■ Exercise:
Output the lines from the one containing "Instruction: Select the" through the last line of the material below, exactly; please do not include pictures.
START Given data
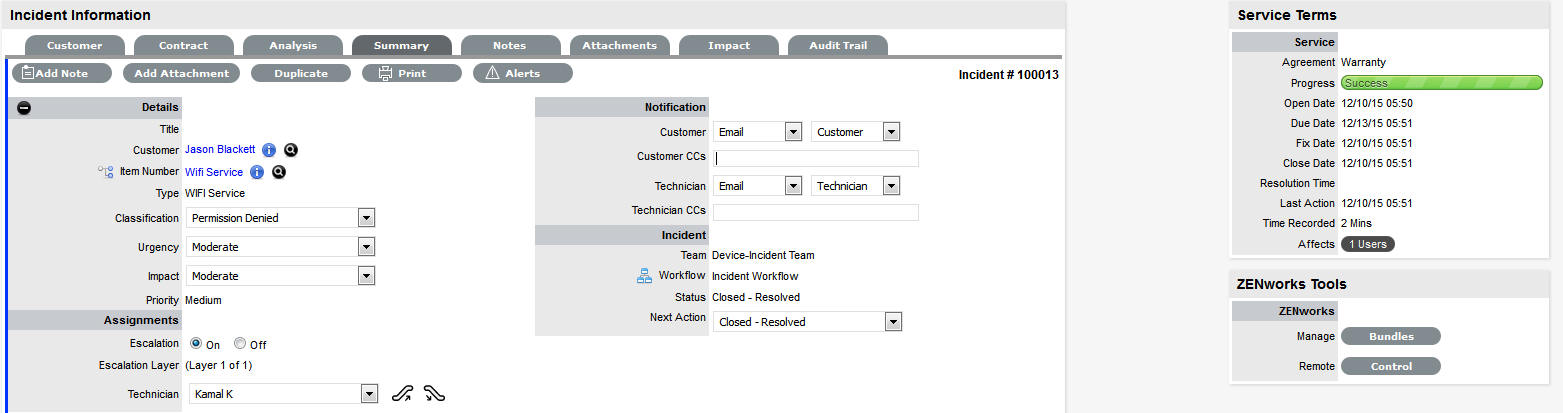The height and width of the screenshot is (413, 1563).
Task: Switch to the Audit Trail tab
Action: click(837, 46)
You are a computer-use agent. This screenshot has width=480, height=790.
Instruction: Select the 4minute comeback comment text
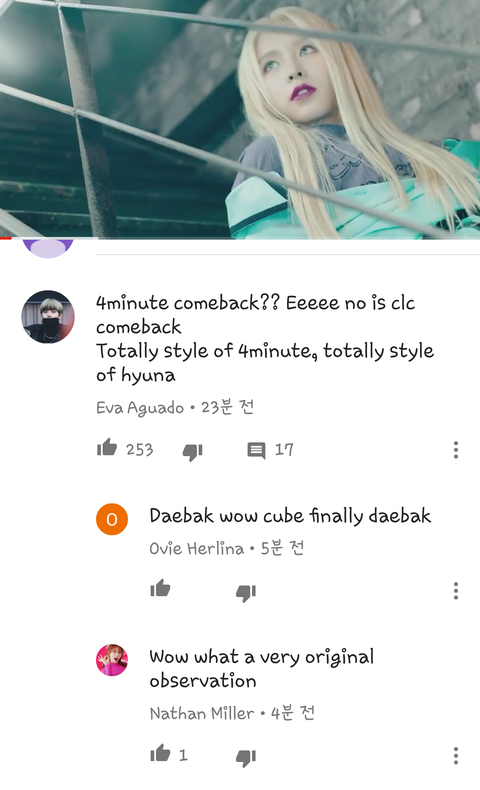pyautogui.click(x=265, y=339)
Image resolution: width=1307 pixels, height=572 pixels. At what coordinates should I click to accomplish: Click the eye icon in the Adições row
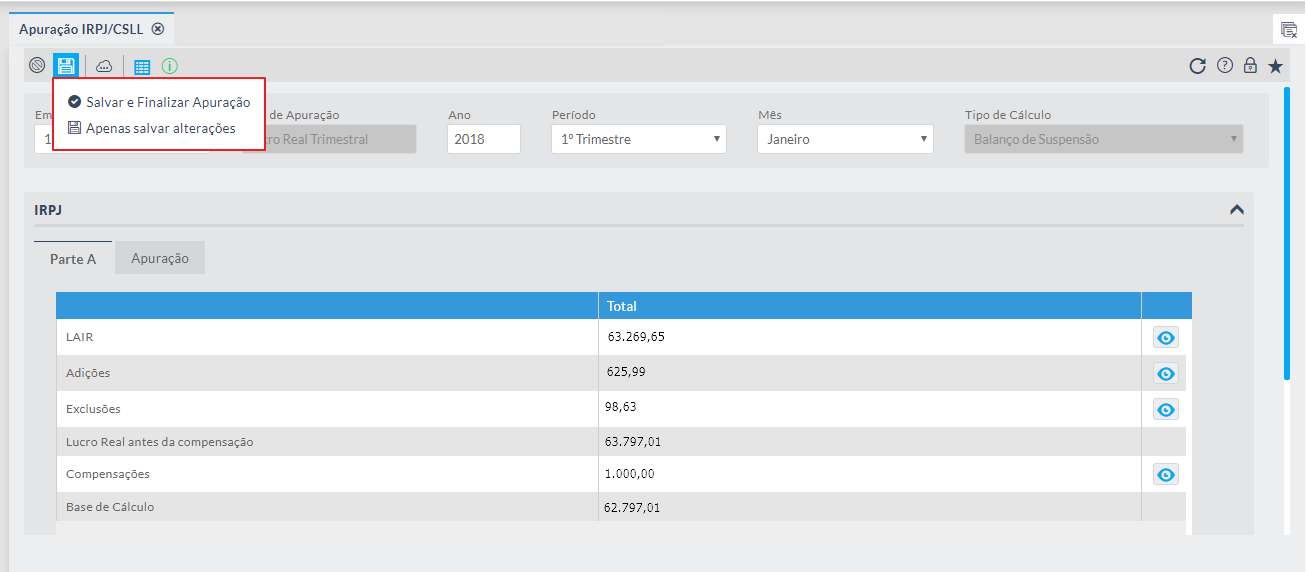(x=1165, y=374)
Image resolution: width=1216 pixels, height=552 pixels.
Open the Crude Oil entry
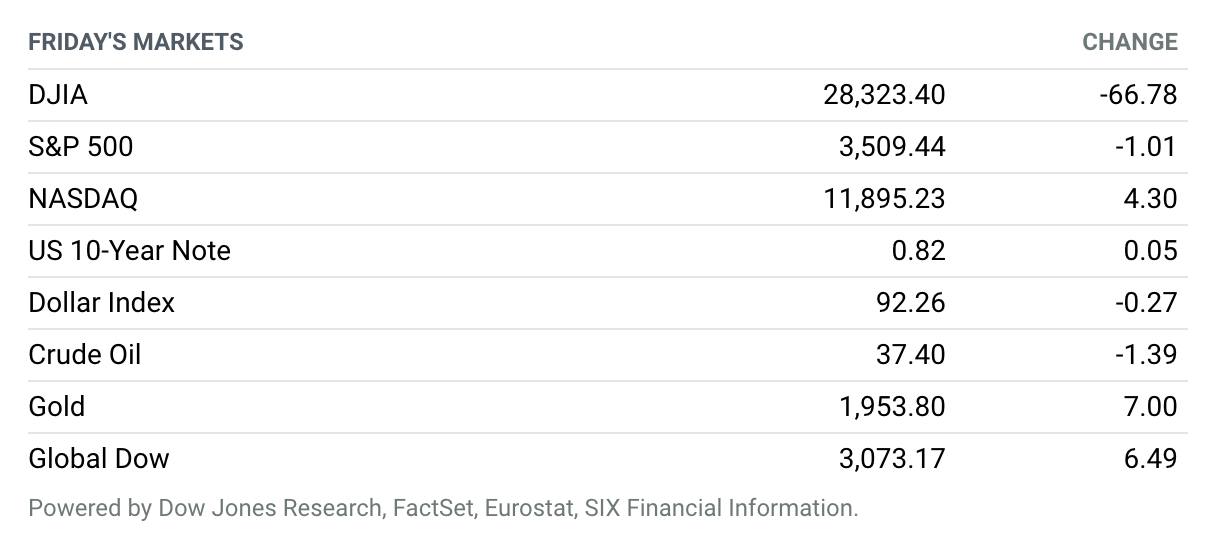point(85,355)
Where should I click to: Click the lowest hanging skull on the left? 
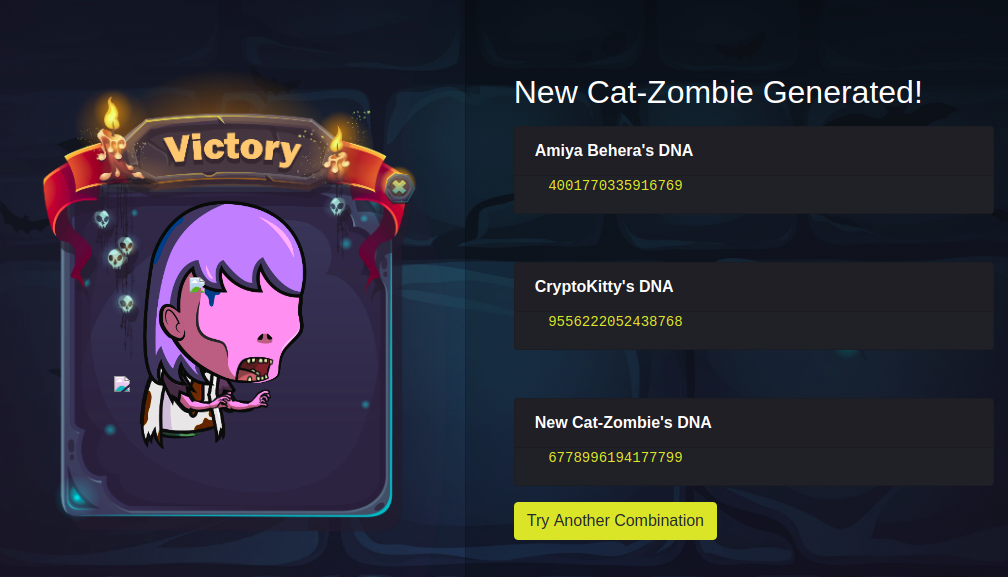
END Given data
■ Result for this task:
Instruction: Select the 4minute comeback comment text
pyautogui.click(x=265, y=339)
Image resolution: width=1307 pixels, height=572 pixels. At what coordinates should I click to accomplish: Click the eye icon in the Adições row
(x=1165, y=374)
Image resolution: width=1216 pixels, height=552 pixels.
Open the Crude Oil entry
point(85,355)
Where should I click to: Click the lowest hanging skull on the left? 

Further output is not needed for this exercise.